Nina’s unrelenting curiosity about royal balls and princesses gets some pretty layered anecdotes out of the Count. As he recollects a certain princess leaving a ball to go to the blacksmith’s humble abode, there’s a sense of some personal pain attached to the story. Nina seeks a fairytale turn of events in all the stories she hears from the Count. So, it’s understandable why her face drops upon hearing that the princess didn’t marry the blacksmith’s son. Even though the Count didn’t mean for the story to have anything to do with his own life, he inadvertently opens the dam to a flood of memories. The princess—in his case, his dear sister Helena—loved Mishka, a man of working-class background. Their love blossomed daringly, posing a challenge to all the condemnatory eyes around, including the Count’s. Blinded by his prejudice against a woman of noble birth marrying a “nobody,” the Count was heavily opposed to the union. 

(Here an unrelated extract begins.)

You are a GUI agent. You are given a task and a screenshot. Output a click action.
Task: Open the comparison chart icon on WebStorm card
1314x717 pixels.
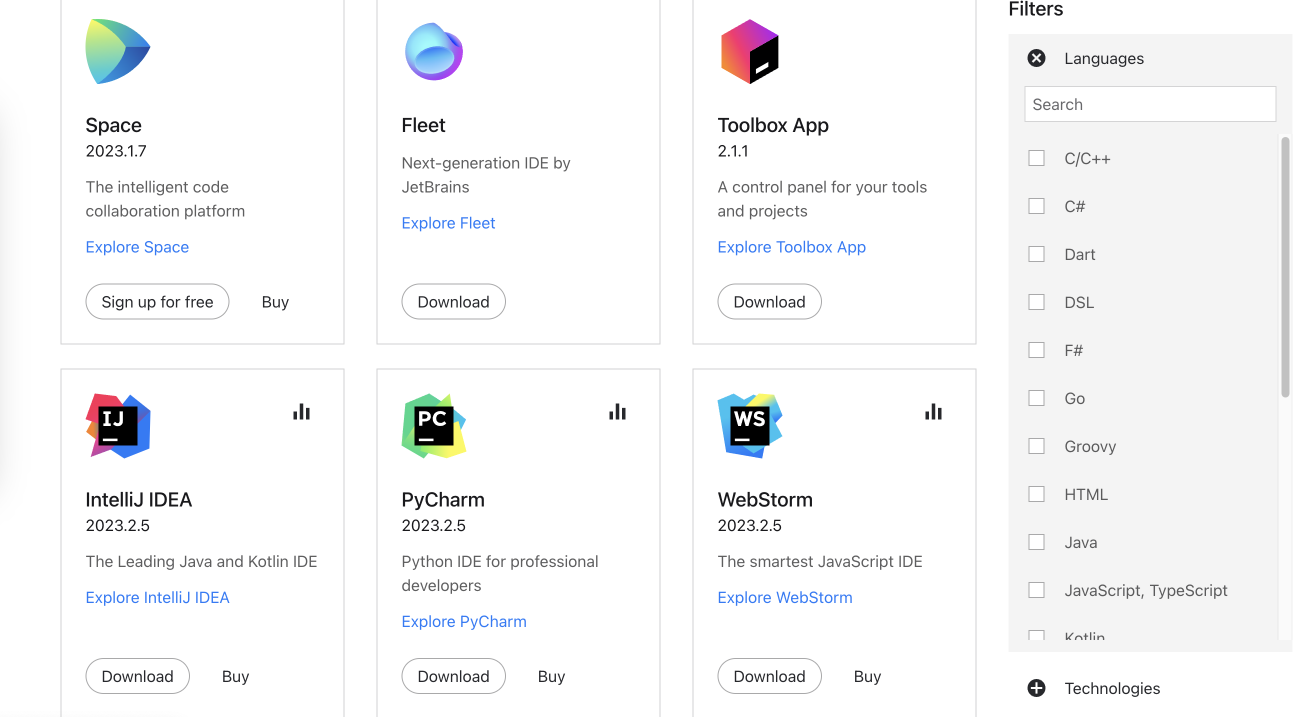[934, 412]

How does the Count handle his conflicting ideals in his new life?

The Count isn’t opposed to personal growth. The thing is, he didn’t expect his imprisoned condition at the Metropol to actually teach him new things. He’s always polite, no matter who he’s speaking to. So, seeing working-class people as inferior never really shows up in his behavior. But the prejudices are deeply ingrained in the Count. He’s starting to accept that the divisions are gone in post-Revolution Russia. So when a beautiful actress, Anna Urbanova, shows up at the Metropol and deems him worthy of a fling, the Count isn’t above accepting the invitation. His inherent notions of social hierarchy and his dissatisfaction over the abolishment of the same, however, leak through his words even when he means to come off as open-minded. The dinner date was going pretty well, with Anna and the Count showing genuine interest in seeing beyond each other’s immediate appearances. But the Count’s evolution is slow. It’d take him a while to go from someone who’s always romanticized nobility because it’s benefited him all his life to someone who’s ready to embrace the new world. No matter how hard he tries to mask his bitterness, it still aches him to see that his suite has gone to a “lowly” actress when he’s bound to the attic room. A scorned Anna means only to playfully mess with the Count when she escorts Alexei Nachevko to her room. The Minister of Culture hasn’t taken an interest in helping Anna in her career without a personal motive. Given that he’s secretly gay in a world where heterosexuality is mandatory, it’s easier for him to hide the truth if there’s news of a salacious affair with an actress. And with Anna in on it, too, he doesn’t see why they shouldn’t help each other out. The sight stings the Count nonetheless, and hopefully, it comes as a lesson for him, too. 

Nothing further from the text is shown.